__WHAT TO DO__.
Scan the entries for lines with the word "computer", then copy those lines.

(LISTED ENTRIES Opens)

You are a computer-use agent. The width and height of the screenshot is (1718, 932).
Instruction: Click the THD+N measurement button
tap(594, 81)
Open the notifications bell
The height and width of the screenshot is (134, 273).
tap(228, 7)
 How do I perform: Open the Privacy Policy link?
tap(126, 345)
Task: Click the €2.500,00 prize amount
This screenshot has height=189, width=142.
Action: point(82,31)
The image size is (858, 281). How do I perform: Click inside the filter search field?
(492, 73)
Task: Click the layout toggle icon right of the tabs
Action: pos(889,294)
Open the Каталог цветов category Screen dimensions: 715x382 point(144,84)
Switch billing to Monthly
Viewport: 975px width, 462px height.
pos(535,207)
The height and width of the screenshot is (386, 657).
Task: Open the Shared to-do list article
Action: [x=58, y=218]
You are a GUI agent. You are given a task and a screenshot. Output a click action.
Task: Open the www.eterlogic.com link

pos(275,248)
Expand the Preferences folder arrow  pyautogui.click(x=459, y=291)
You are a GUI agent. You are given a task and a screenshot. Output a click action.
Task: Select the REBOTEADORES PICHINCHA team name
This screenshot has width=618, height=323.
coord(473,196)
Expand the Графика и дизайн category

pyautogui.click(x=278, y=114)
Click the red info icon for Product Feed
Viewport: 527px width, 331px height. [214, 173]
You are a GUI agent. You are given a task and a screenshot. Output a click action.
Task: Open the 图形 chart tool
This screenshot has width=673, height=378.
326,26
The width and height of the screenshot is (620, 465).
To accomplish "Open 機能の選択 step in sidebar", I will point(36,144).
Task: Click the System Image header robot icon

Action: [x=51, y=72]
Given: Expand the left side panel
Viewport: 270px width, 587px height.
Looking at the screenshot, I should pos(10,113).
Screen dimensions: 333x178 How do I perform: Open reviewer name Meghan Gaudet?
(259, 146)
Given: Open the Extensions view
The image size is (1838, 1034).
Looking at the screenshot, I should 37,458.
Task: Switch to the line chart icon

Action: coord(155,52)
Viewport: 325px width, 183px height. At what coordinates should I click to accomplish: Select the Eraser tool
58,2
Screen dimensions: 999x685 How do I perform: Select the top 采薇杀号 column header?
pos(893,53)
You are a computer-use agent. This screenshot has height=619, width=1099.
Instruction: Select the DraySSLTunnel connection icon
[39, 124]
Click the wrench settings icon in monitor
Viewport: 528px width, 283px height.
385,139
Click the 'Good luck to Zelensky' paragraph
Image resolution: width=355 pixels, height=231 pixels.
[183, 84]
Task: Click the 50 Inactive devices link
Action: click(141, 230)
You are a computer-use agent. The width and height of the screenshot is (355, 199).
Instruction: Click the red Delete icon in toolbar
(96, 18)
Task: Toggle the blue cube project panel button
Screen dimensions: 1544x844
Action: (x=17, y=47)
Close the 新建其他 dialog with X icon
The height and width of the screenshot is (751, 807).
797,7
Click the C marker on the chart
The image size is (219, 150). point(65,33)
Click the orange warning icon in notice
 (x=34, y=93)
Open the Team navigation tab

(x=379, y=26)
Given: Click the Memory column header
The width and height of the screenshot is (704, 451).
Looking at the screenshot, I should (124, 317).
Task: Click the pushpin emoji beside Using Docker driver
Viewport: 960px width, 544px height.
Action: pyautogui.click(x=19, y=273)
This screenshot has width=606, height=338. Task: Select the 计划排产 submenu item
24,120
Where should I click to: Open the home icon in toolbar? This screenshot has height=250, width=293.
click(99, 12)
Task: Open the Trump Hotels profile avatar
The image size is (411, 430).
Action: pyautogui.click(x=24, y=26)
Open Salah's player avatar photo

(LISTED ENTRIES Closes)

__EXERCISE SOLUTION__.
You are a computer-use agent. The width and height of the screenshot is (1718, 932).
You are a computer-use agent. This screenshot has height=619, width=1099.
You are a computer-use agent. The width and height of the screenshot is (355, 199).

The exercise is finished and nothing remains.